- TASK ITEM -
Find the lines in the records below that contain "will", and report each of them.

Data entries
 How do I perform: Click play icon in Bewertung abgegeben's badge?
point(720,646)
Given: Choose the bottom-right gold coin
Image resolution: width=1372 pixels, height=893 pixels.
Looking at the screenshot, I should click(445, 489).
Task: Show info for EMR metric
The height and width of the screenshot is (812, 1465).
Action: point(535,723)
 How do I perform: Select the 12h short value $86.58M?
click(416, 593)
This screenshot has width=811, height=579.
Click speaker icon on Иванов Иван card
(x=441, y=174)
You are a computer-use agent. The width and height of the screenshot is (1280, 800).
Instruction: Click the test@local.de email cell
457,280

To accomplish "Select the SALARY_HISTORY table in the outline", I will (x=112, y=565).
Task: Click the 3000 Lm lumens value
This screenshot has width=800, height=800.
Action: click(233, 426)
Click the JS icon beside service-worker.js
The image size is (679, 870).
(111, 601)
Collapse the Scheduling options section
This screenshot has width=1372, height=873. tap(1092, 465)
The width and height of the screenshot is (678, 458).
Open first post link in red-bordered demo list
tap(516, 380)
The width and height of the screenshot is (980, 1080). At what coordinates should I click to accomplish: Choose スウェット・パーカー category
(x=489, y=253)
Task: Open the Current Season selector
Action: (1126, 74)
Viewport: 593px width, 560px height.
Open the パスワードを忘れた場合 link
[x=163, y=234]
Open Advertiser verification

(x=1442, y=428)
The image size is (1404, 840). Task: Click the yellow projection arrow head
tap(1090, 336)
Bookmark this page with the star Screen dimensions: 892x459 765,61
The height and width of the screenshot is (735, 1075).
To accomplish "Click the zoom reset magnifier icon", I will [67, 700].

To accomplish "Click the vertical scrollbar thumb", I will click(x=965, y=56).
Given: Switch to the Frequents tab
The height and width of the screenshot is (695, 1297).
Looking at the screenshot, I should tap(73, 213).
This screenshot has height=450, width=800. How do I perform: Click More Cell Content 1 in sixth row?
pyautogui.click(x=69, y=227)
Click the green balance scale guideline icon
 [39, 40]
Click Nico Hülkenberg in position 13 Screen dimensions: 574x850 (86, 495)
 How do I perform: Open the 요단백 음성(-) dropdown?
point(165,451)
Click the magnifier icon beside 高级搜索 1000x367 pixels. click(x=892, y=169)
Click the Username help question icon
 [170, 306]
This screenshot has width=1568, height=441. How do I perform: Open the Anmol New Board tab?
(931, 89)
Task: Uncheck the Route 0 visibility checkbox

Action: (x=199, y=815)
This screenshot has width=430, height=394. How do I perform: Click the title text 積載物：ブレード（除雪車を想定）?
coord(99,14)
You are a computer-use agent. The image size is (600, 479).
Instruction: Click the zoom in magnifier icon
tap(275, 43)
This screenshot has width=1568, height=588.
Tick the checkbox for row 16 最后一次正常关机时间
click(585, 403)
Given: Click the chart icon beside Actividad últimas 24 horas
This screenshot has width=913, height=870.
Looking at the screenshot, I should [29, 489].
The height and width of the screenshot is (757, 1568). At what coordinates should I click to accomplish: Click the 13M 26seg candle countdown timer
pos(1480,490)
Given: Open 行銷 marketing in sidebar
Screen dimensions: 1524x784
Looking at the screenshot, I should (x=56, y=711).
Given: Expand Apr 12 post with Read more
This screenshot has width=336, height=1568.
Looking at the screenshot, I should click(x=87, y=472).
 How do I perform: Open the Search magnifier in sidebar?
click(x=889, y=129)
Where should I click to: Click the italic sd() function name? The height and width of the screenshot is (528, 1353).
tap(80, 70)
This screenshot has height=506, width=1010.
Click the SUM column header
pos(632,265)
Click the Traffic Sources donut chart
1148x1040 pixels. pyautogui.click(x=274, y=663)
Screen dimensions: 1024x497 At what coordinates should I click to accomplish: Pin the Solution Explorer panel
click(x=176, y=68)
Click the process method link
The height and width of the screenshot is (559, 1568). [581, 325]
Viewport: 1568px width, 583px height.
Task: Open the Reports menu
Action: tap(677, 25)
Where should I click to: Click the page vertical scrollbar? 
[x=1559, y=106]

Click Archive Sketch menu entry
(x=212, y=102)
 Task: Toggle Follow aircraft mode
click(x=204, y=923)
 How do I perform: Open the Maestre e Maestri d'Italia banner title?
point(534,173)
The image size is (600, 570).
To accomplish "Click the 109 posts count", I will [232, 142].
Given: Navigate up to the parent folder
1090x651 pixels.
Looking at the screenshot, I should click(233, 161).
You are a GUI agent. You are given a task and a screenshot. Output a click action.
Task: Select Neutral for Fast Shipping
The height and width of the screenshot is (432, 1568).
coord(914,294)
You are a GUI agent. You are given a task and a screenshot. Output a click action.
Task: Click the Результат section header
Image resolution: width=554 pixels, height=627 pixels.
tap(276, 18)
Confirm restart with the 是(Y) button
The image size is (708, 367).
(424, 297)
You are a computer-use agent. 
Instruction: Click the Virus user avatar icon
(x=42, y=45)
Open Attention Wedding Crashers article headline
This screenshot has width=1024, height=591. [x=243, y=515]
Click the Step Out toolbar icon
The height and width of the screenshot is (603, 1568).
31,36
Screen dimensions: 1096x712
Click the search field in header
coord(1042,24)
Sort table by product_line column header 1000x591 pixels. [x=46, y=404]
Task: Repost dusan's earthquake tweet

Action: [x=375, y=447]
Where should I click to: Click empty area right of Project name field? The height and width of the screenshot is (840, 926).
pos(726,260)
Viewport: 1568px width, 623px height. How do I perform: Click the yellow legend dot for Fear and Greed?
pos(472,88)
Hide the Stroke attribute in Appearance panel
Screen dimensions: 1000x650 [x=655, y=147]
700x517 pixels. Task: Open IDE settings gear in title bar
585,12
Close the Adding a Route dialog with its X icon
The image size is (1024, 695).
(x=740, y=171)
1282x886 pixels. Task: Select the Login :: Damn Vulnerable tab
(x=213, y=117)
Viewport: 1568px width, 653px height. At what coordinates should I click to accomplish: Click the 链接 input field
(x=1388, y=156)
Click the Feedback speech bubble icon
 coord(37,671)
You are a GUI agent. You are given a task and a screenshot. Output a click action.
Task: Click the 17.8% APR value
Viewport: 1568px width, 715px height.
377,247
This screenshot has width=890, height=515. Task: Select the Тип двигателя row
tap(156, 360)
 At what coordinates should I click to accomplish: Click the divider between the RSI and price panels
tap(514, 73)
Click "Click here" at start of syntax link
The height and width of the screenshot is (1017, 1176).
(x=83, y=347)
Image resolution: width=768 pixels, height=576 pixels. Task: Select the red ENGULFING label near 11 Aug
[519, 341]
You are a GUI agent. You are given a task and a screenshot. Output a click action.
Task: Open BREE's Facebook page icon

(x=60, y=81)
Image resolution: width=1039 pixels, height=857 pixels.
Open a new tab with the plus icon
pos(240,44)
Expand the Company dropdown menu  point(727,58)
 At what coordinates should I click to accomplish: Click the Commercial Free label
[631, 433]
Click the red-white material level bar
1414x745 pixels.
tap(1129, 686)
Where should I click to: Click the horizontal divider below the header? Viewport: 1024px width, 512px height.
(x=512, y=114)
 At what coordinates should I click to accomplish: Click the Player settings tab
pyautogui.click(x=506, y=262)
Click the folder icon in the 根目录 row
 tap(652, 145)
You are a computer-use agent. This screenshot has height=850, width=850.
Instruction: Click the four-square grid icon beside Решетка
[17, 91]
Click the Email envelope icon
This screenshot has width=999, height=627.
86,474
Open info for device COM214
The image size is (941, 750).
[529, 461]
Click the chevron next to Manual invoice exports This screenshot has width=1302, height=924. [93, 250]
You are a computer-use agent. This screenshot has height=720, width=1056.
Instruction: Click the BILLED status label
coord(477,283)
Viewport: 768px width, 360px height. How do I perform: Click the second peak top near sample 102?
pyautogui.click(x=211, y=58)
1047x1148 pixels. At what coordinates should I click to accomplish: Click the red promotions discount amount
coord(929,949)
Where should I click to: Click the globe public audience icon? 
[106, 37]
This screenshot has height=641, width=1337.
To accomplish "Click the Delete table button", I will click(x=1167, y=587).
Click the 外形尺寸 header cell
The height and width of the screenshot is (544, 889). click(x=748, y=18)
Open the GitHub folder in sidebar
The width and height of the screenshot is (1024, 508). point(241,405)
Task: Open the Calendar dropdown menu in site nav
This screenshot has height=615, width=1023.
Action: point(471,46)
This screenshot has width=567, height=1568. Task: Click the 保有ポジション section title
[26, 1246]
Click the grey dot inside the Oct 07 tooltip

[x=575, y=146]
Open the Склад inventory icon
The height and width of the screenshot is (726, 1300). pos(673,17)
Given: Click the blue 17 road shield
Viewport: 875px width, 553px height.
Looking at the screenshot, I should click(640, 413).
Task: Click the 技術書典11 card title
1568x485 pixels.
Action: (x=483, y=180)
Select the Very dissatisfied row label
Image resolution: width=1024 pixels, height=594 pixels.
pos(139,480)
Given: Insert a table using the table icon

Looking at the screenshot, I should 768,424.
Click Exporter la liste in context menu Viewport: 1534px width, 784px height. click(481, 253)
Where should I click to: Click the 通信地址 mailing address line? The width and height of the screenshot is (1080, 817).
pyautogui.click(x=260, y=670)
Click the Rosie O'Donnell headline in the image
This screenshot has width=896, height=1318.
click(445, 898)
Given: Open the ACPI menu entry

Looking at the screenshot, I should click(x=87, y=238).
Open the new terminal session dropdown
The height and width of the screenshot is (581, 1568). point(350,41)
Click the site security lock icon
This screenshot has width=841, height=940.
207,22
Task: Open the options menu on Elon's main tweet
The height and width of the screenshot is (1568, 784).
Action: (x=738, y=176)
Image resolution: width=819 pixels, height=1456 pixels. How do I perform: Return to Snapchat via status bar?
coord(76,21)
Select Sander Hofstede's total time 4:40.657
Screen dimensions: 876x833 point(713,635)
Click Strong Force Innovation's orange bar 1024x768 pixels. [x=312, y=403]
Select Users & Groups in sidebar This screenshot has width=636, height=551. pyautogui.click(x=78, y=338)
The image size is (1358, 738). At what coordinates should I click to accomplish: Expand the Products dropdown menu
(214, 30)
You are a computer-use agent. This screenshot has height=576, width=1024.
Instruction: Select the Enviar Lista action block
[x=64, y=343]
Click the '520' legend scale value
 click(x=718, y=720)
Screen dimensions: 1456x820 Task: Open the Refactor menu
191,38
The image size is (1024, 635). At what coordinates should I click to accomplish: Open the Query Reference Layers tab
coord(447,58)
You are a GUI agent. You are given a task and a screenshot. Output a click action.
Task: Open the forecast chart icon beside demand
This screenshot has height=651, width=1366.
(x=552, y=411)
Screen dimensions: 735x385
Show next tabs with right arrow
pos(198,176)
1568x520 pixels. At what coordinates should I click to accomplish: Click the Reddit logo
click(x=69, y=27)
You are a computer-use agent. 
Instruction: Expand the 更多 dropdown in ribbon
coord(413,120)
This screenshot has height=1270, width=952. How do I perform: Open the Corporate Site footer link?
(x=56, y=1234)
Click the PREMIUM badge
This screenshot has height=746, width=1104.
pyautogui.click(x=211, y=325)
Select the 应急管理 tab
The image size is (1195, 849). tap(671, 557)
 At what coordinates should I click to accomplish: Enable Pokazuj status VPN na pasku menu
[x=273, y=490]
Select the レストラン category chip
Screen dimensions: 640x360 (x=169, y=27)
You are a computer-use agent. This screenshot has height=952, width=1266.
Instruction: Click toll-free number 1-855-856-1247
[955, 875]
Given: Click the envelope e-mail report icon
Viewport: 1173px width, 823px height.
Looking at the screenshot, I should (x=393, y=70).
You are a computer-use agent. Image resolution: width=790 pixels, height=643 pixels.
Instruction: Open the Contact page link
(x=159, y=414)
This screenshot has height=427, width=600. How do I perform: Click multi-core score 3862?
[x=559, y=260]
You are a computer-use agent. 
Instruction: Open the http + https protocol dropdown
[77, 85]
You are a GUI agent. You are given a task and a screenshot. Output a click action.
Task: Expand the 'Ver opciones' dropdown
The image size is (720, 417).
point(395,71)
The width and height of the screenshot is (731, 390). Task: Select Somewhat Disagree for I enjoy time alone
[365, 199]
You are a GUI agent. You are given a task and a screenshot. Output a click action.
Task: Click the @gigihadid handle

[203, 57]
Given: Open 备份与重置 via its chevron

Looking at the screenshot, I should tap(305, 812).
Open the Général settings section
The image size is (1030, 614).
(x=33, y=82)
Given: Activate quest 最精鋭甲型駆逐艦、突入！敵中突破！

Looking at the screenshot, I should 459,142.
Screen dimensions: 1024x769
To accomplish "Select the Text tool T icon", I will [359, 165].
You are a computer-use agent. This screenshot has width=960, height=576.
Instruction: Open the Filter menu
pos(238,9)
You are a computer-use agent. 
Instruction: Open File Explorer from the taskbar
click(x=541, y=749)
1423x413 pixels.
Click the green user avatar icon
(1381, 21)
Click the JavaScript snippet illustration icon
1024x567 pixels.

- ANSWER TO THE PROBLEM -
To accomplish "Select the SALARY_HISTORY table in the outline", I will (x=112, y=565).
To accomplish "Click the zoom reset magnifier icon", I will [67, 700].
To accomplish "Click the vertical scrollbar thumb", I will click(x=965, y=56).
To accomplish "Click the 109 posts count", I will [232, 142].
To accomplish "Click the Delete table button", I will click(x=1167, y=587).
To accomplish "Select the Text tool T icon", I will [359, 165].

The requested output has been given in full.